╔══

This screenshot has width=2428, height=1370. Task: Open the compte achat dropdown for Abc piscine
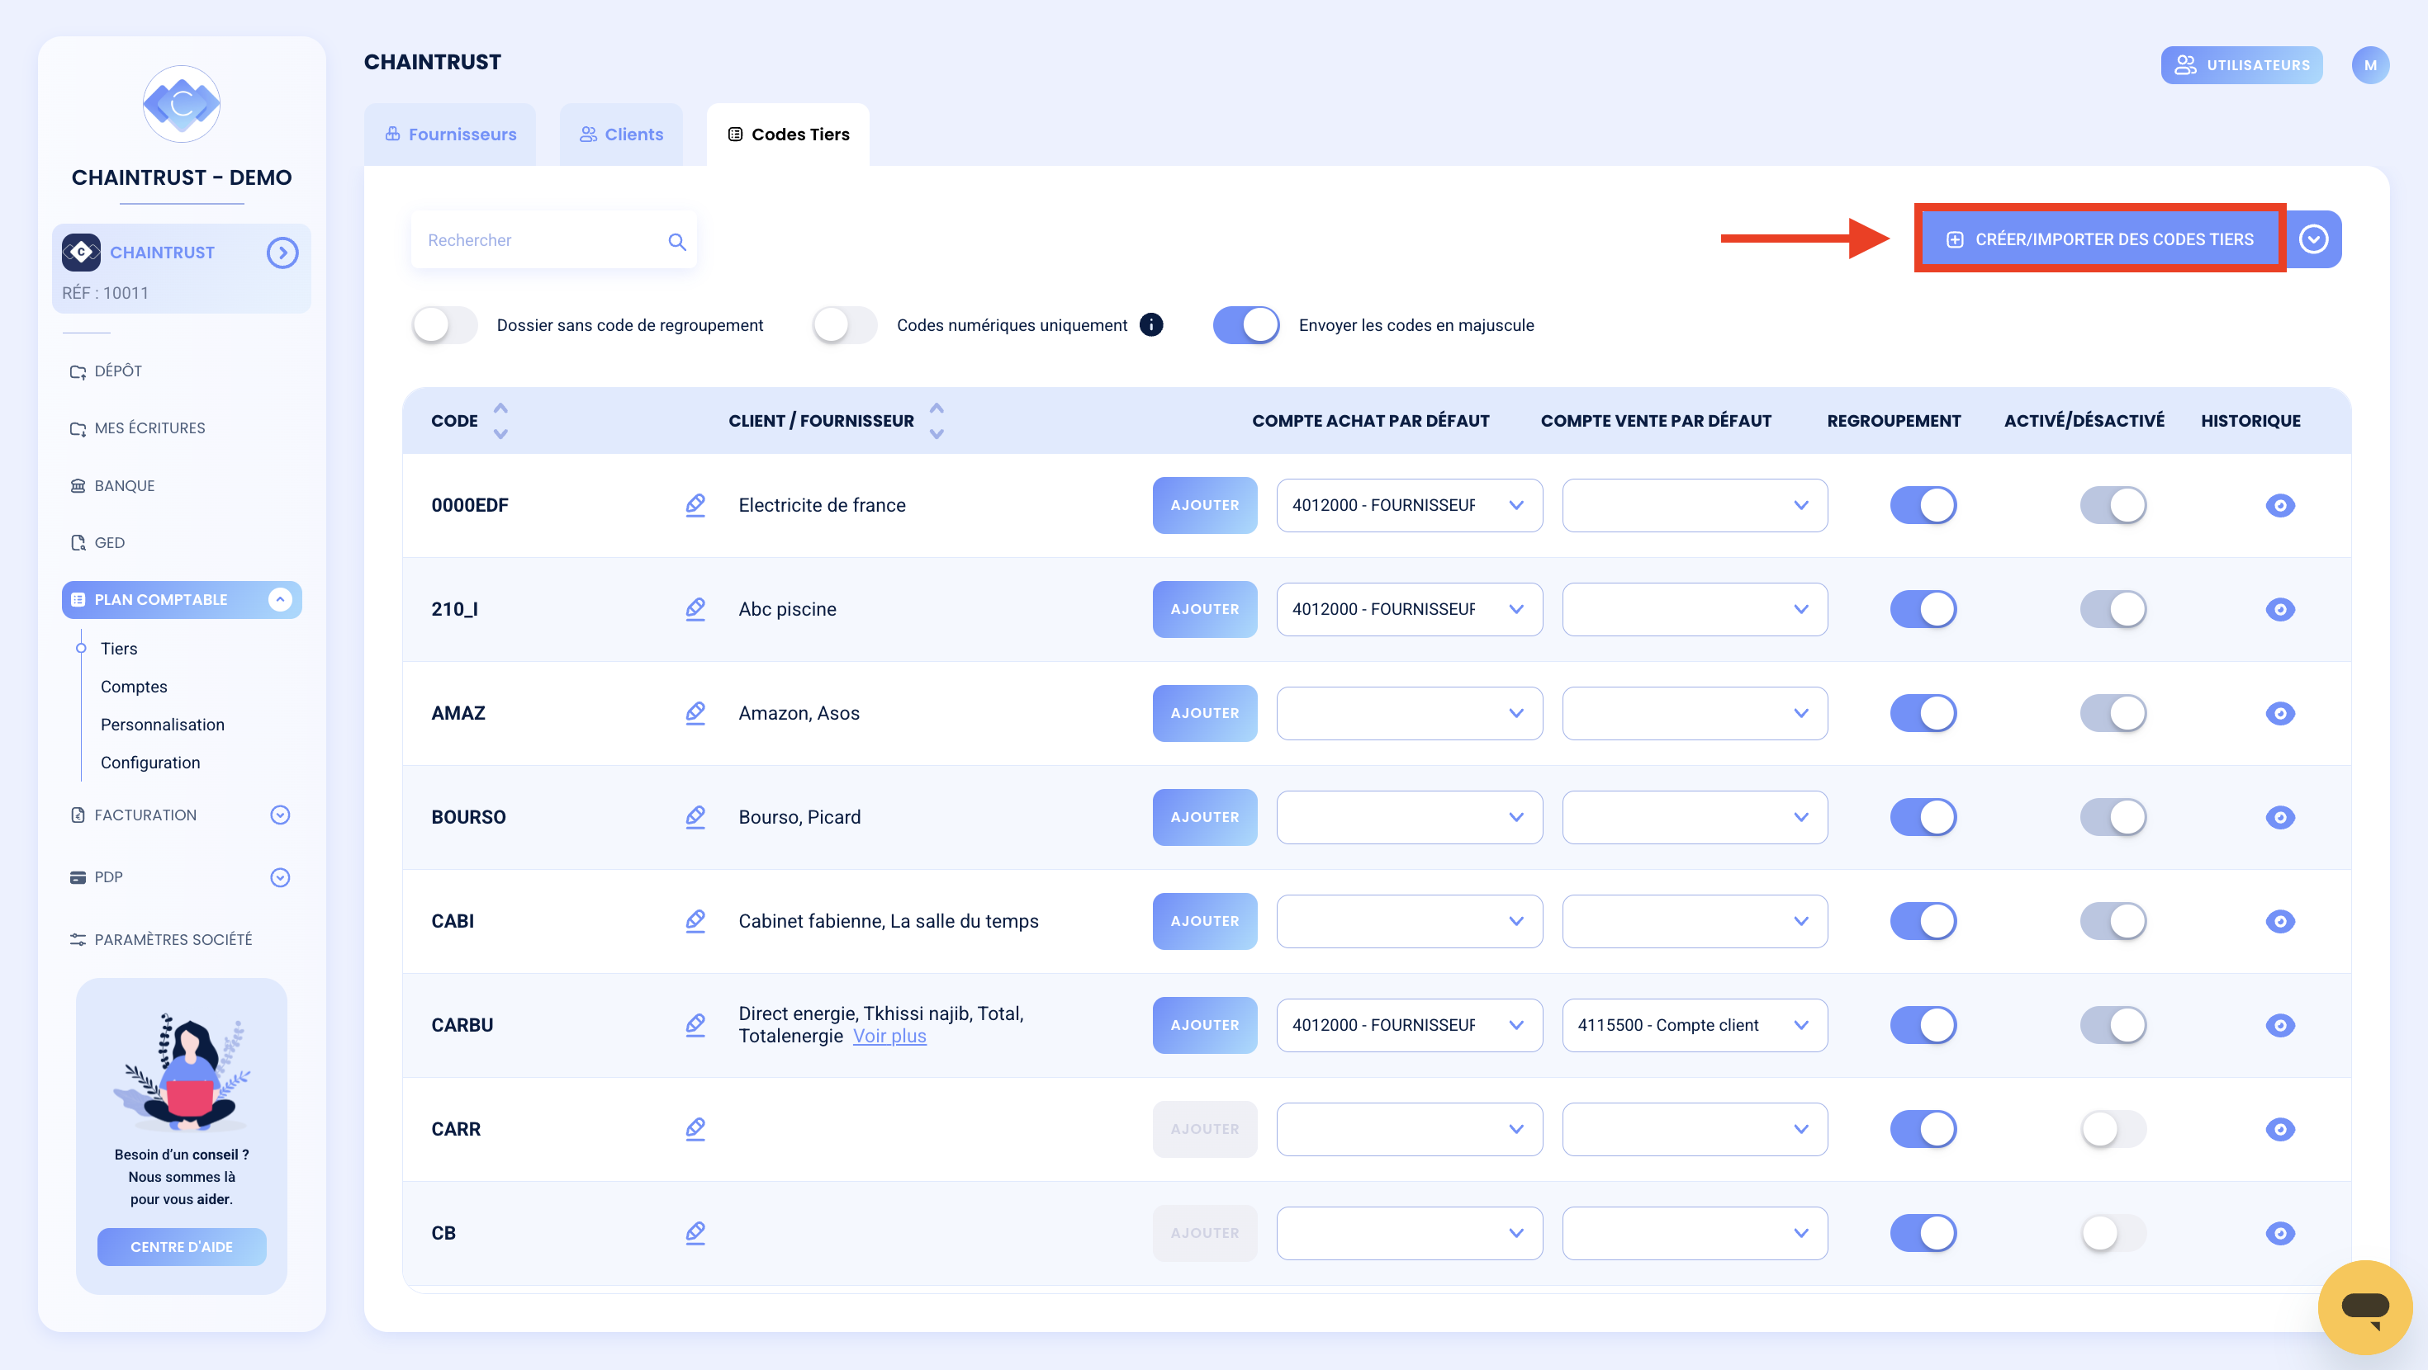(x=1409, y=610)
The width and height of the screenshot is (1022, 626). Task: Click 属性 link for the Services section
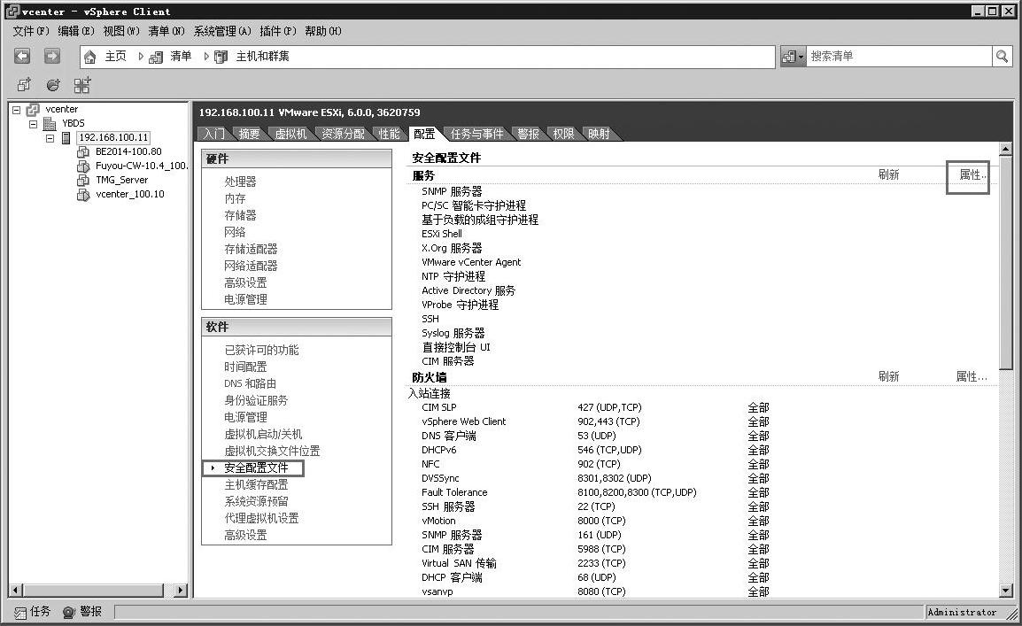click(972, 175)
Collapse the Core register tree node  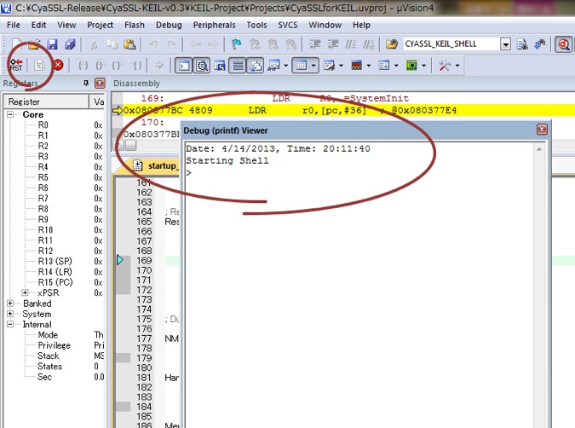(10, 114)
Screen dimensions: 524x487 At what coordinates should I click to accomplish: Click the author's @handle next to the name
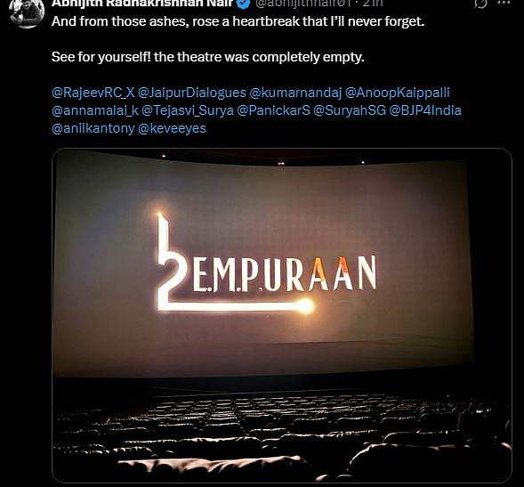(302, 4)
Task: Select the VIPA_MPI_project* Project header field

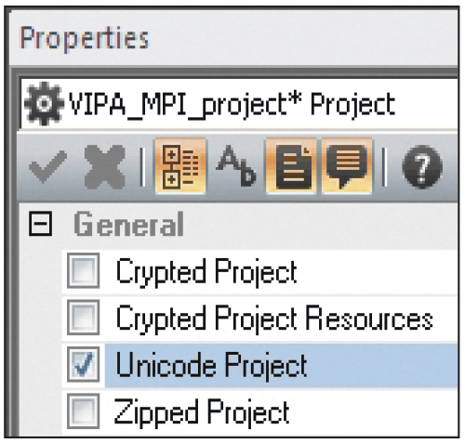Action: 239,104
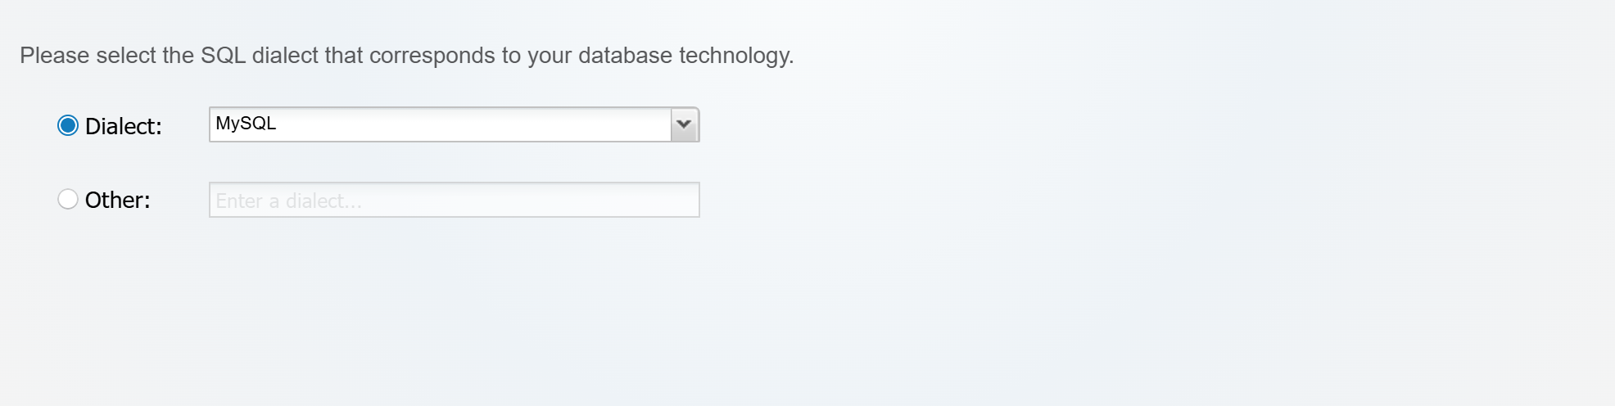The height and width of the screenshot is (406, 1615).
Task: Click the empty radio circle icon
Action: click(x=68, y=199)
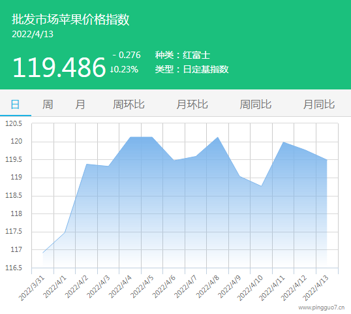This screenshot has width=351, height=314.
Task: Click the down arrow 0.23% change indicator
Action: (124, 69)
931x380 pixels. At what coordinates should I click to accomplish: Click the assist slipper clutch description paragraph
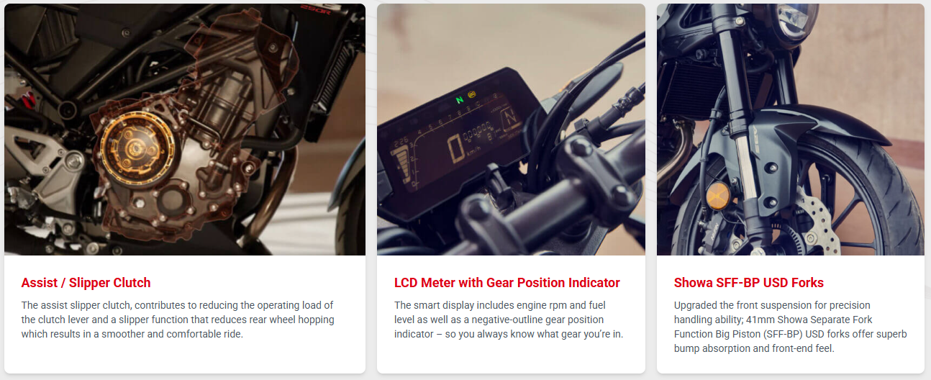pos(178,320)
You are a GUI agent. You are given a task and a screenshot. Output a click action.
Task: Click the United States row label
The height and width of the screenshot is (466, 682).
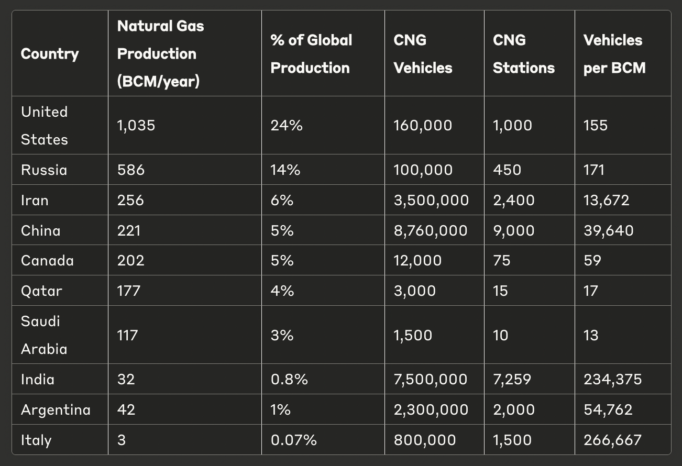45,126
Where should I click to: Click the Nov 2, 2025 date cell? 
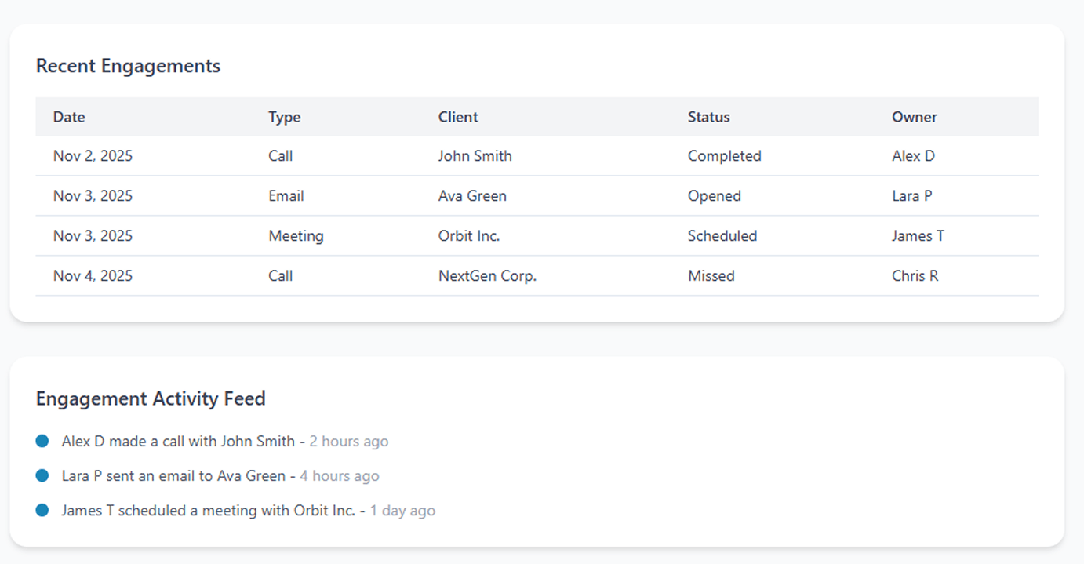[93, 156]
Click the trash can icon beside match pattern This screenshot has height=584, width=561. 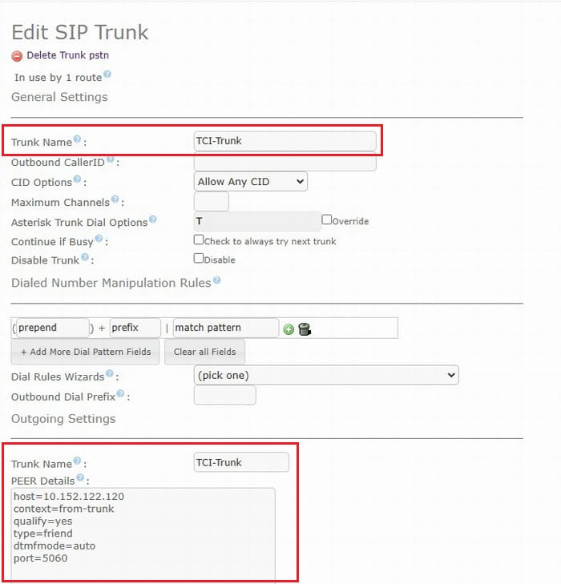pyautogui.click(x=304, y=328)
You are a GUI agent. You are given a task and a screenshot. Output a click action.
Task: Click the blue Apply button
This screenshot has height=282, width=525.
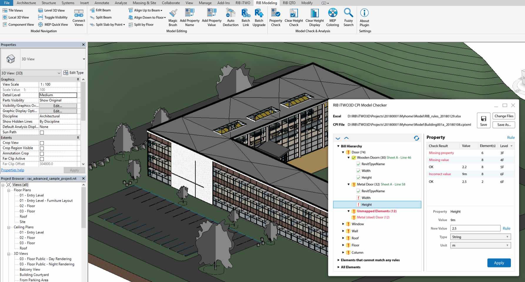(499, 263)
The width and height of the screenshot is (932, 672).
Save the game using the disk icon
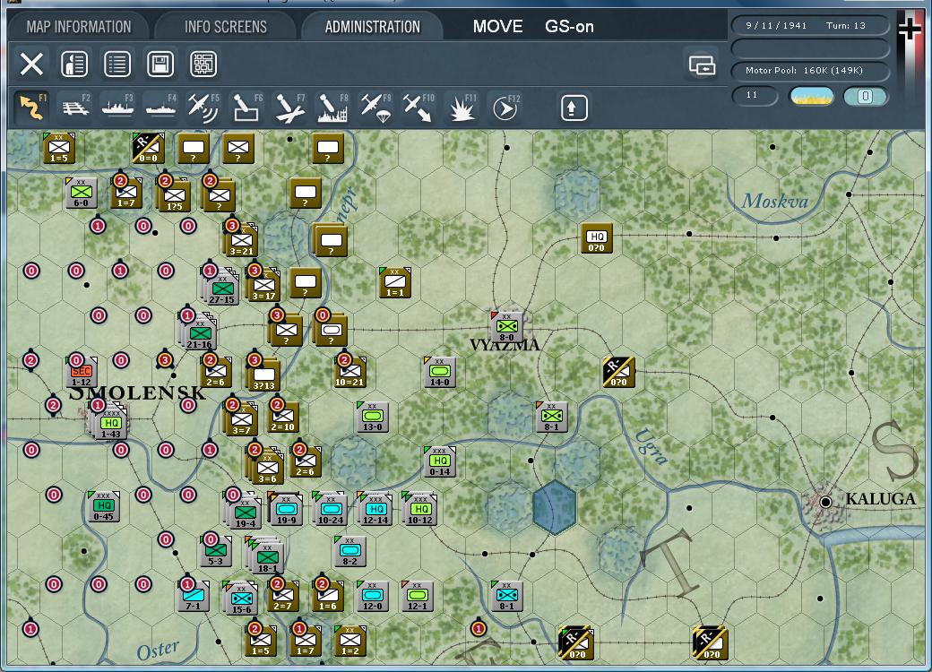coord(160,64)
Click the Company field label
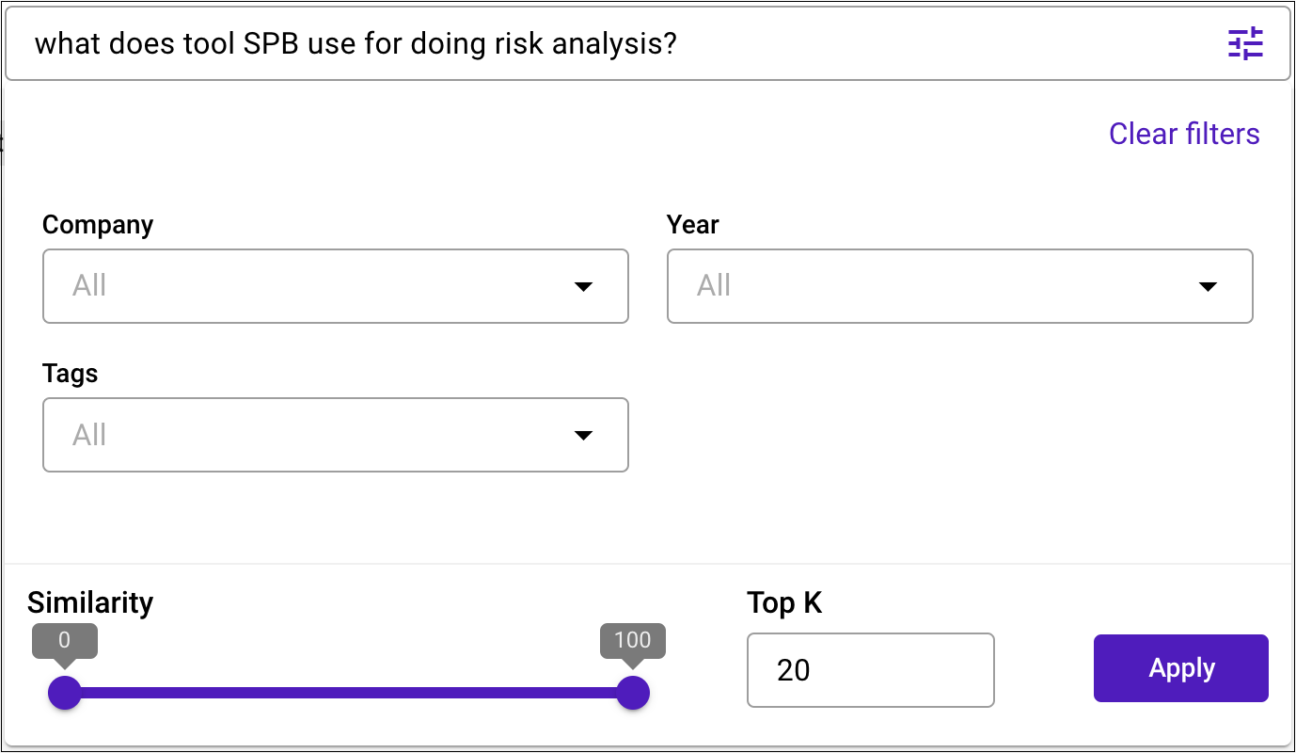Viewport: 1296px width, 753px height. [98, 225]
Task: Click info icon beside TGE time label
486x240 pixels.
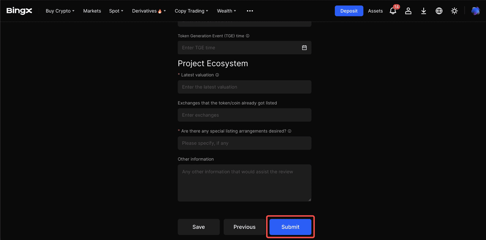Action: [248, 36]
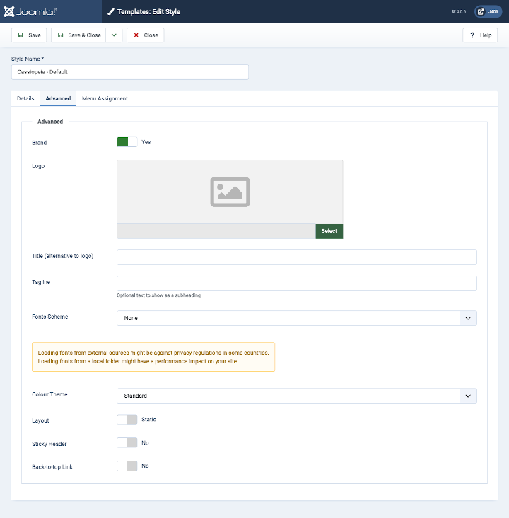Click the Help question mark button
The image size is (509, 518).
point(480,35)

╚══

→ **INSTRUCTIONS FOR THE TASK**
The copy must begin at the line containing "Click the Company field label" and end at the last line of the data above, with every line retyped exactly and no pictures included.

→ **EXERCISE RESULT**
Click the Company field label
Viewport: 1296px width, 753px height. [98, 225]
Task: Click info icon beside TGE time label
486x240 pixels.
Action: [248, 36]
Click the Help question mark button
The image size is (509, 518).
point(480,35)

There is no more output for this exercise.